About the author: Richard J. Cavagnaro is marketing coordinator for AdEdge Water Technologies LLC. Cavagnaro can be reached at [email protected].


The Red Rock Correctional Center complex was originally built in 2006 outside Eloy, Ariz., by the Corrections Corp. of America (CCA) to house inmates for the state of California. In 2013, CCA agreed to a contract with the state of Arizona to administer up to 1,500 prisoners at Red Rock and relocate its California inmates to other CCA locations.

The new Arizona contract presented a complication for CCA. Raw water in the well supplying the facility was found to have approximately 870 mg/L total dissolved solids (TDS), which was in excess of Arizona’s requirement of less than 500 mg/L. “There’s a [water quality] requirement by Arizona, and because it’s an Arizona contract at that prison, it needed to be addressed,” said Amy Johnson, wastewater administrative clerk for CCA.

“They did an evaluation of the site, and they determined that the way to meet that requirement was to use a reverse osmosis (RO) system,” said Douglas Craver, western regional sales manager for AdEdge Water Technologies, which participated in the bidding process.

The custom system produces 160 gpm of permeate flow and blends back 120 gpm of raw water, ultimately producing 280 gpm of blended water.
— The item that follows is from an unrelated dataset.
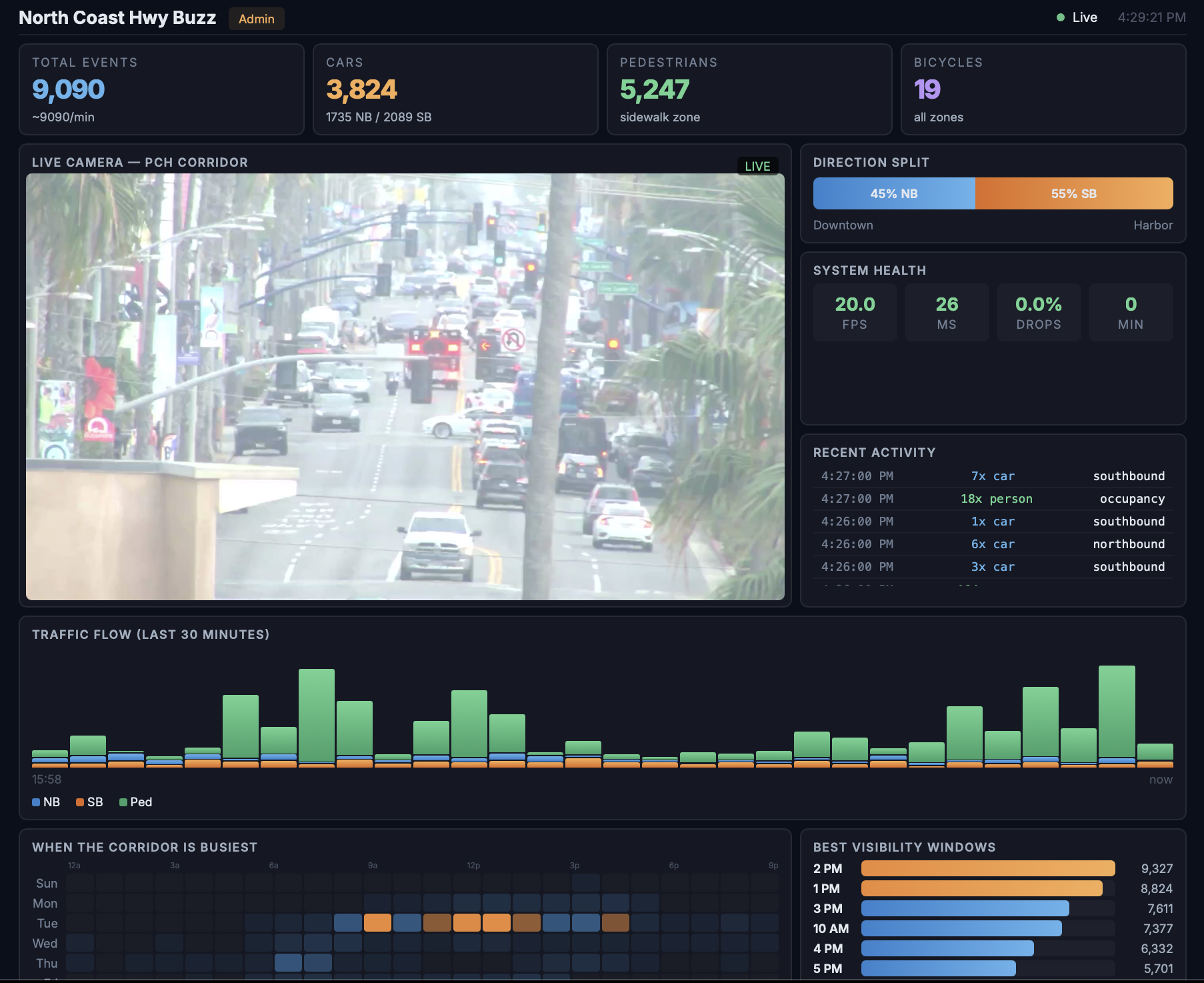Click the orange SB legend square
1204x983 pixels.
pos(80,802)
AdEdge won the bid and created a custom ADRO8-4L-5H RO system to address the facility’s TDS problem. “The system was designed to produce 80 gal per minute (gpm) of permeate flow—the RO-treated water—and it blends 60 gpm of raw water back to the permeate, so the system ultimately produces 140 gpm of blended water,” Craver said.

The system is integrated into the center’s well pump and atmospheric storage tanks, so the RO process occurs when water is needed to refill the storage tank. In addition, the system includes an antiscalant feed system that protects the RO membranes from fouling by removing hardness and silica. A second chemical feed doses sodium hydroxide with the blended product to increase its pH, which reduces potential corrosion in the piping system. A pH controller is interfaced to the RO and chemical feed pump to maintain a final pH in the 7.5 to 7.6 range.
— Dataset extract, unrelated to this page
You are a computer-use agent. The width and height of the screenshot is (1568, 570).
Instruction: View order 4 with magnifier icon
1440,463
The system also features a clean-in-place (CIP) system, which permits the RO membranes to be cleaned on site without removing them from the pressure vessels. Red Rock’s system operators were trained to monitor the system’s operating pressure and flow rates, so when certain conditions are met, the CIP cycle—which includes the use of low- and high-pH cleaners to remove biofilm and organic scaling caused by hardness and silica in the raw well water—is performed.


The Red Rock Correctional Center’s custom RO system was activated in January 2014. It delivered treated water with TDS of approximately 460 mg/L, reducing the raw well water’s TDS by more than 47% and meeting Arizona’s water quality standards. However, the project was not quite complete. 

“[The facility] started taking on more prisoners,” Craver said. “They were beginning to realize that they needed to [either] add a second RO system or expand this RO system, so approximately 10 months after the initial unit was installed, they issued a contract to AdEdge to double the size of the system.”

Fortunately, AdEdge had custom-designed the system to allow field upgrades as needed. “We did all the upgrades on site with the existing unit running,” Craver said. “We had to create some unique design items to allow the existing RO to keep running while we upgraded the system at the same time.

“The existing pump and the existing filter housing were pulled off the main skid and were temporarily mounted on the concrete pad, and that was allowed to stay plumbed so [the facility] could continue operating,” Craver said. This allowed AdEdge to mount the new pump, prefilter housing, feed piping and equipment.

The expansion process took one month and was completed in early 2015. It effectively doubled the system’s output without any reduction in the treated water’s quality. “The system is now producing 160 gpm of permeate water and blending 120 gpm, so that’s a total of 280 gpm that the unit’s producing now,” Craver said. “It’s still maintaining the same TDS [levels] as before.”

“The RO system is meeting the standard that we need to reduce the TDS levels that we have in our well, and it operates like it should,” said Jack Cook, water and wastewater supervisor at Red Rock for CCA.